Vaccine Development Process Map

Antigen selection and purification

Summary of the area

Antigen selection:

  1. The developer must decide whether the vaccine aims to elicit an antibody response, or CD8 T cell response. This may depend on the stage in the pathogen’s life cycle being targeted (e.g. for TB or liver stage malaria, the vaccine aims to elicit a T cell response, but for blood stage malaria antibodies are desirable).  Sometimes, the vaccine TPP may stipulate both T cell and antibody responses should be induced (e.g. desirable for HIV or Flu, and there is evidence from Ebola that both cellular and humoral responses are important)
  2. Draw up a list of candidates, which may be a single candidate for a simple virus:
    • For an antibody response, is there a major (or a few major) proteins on the surface of the pathogen?
    • Is the pathogen related to others for which successful vaccines have been developed?
    • Look at published data for clues to best antigen – in particular, has anyone published T cell or antibody responses to pathogen proteins, and do they correlate with protection against disease (either vaccinated individuals or natural immunity)?  This can be in animals or, better still, in humans
    • Select antigen that is as conserved as possible across all known strains of the pathogen, and ideally related species
    • Select antigen that is vital for pathogenicity e.g. not part of a redundant cell entry pathway (so for example, has data been published on knock outs of the gene in question, and does the antigen play a vital role in pathogenicity?)
  3. Where several candidates have been identified, compare these in a suitable model system which can either be i) injecting protein/viral vector vaccine into mice to generate an immune response, and then infecting the mice with the pathogen or a murine-specific version of the pathogen which has been engineered to express the antigen candidates, or ii) using mouse/rabbit serum to inhibit an in vitro infectivity assay (this will need to be developed for each pathogen e.g. for Ebola there are Ebola infection assays in specialist Cat IV labs, and a surrogate infection assay using a lentivirus engineered to express the Ebola surface glycoprotein)
    • Remember for some pathogens one antigen may not be enough – consider options eg fusion proteins, viral vector expressing two or more antigens.  Also for pathogens with >1 strain eg Ebola, a vaccine covering surface glycoproteins from two or more strains/species would be extremely useful

Antigen purification (required for point 3 above):

  1. Try expression of antigen as a) protein, or b) in a viral vector.  For soluble proteins, it is typical to try a) mammalian cells usually HEK293, b) E. coli, and c) Yeast, usually Pichia pastoris or Saccharomyces cerevisiae.  If these fail other expression systems are available eg insect cells, cell free systems. Test expression on SDS PAGE gel, with W blotting if a detection antibody is available.
  2. Purification is usually performed initially using an affinity tag – typically His tag, the Jenner is now using the C-tag from BAC.
  3. It’s important to consider whether glycosylation is important – if yes, then the best expression system is mammalian.  Malaria antigens are not typically glycosylated in vivo (during natural infection) as they are made by parasite-specific enzymes
  4. Antigen QC is important to check correct conformation – ultimately this is done by testing immunogenicity in mice and looking for activity of the antibodies in inhibiting pathogencitiy.
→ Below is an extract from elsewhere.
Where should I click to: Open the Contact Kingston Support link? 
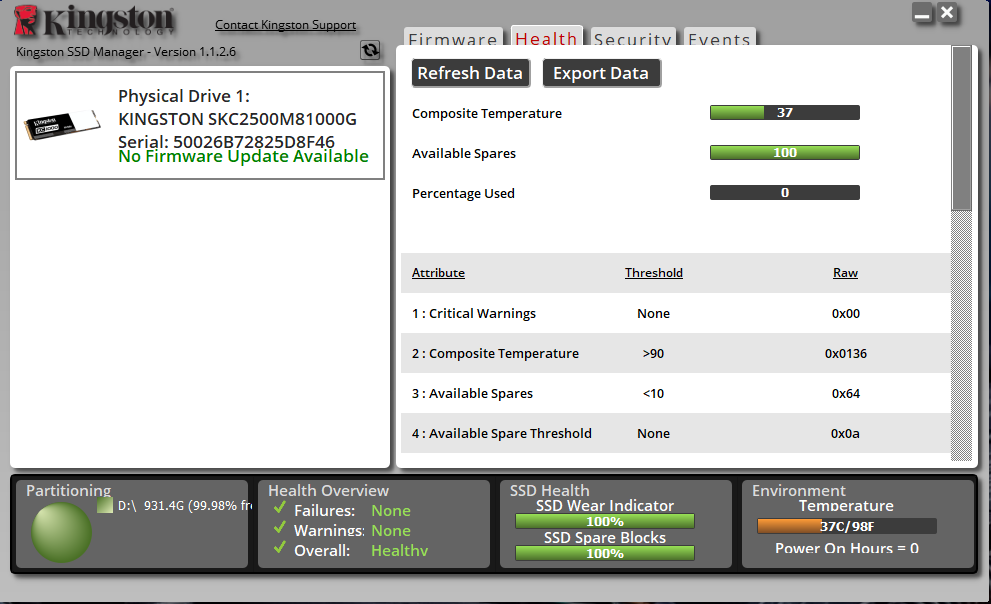285,25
What are the critical steps within the process?

  1. Selecting the right antigen or list of antigens to test
  2. Having an appropriate assay/model in which to test the antigens
  3. Being able to express the antigen in its native conformation

Are there any bottlenecks within this process? Who owns the bottleneck?
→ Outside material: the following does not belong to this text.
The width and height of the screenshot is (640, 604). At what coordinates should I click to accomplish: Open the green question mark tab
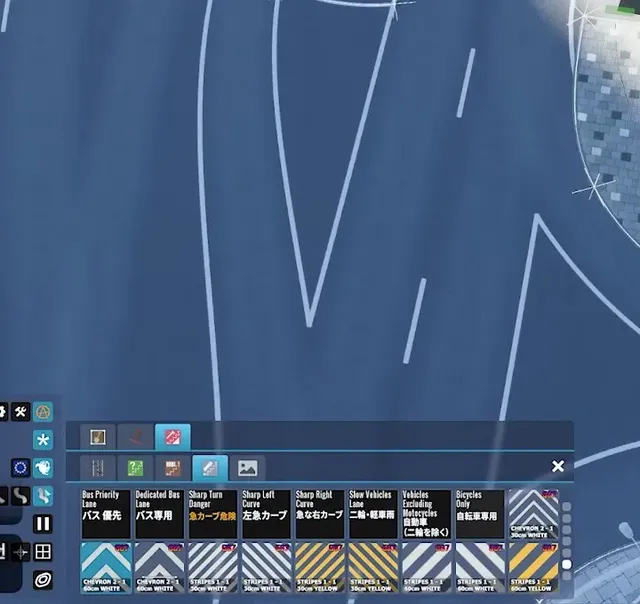click(135, 468)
The time taken to select and purify the antigen may take 6 months to several years (6 months for simple virus).  Bottlenecks in this process include:

  1. Developing a model in which to test antigen suitability/efficacy (either an in vivo model or an in vitro model of infectivity).  This may, as for malaria, involve generating transgenic parasites.
  2. Expressing antigens –some antigens are notoriously difficult to express, for example if they are cysteine-rich

How could the bottlenecks be resolved?

  1. Collaboration with other groups who have developed models, or (as for Ebola) are able to test infection of the native pathogen
  2. Development of models which can be easily adapted to new pathogens eg the lentivirus surrogate infectivity assay that was developed for Ebola (which could be applied to other virus antigens)
  3. Developing centres of excellence for protein expression and purification
  4. Develop high throughput methods for testing multiple antigens/vaccines

Are there any rate limiting capacity issues?

Resource is generally most rate limiting (money to fund the research is needed, and laboratory space).

Time is also rate limiting in the context of outbreak situations (it takes a long time to a) get funding in place, and b) carry out vaccine design, production and testing in the pre-clinical phase, then moving into GMP manufacture). Generally in vivo data is important and this is, by definition, time consuming.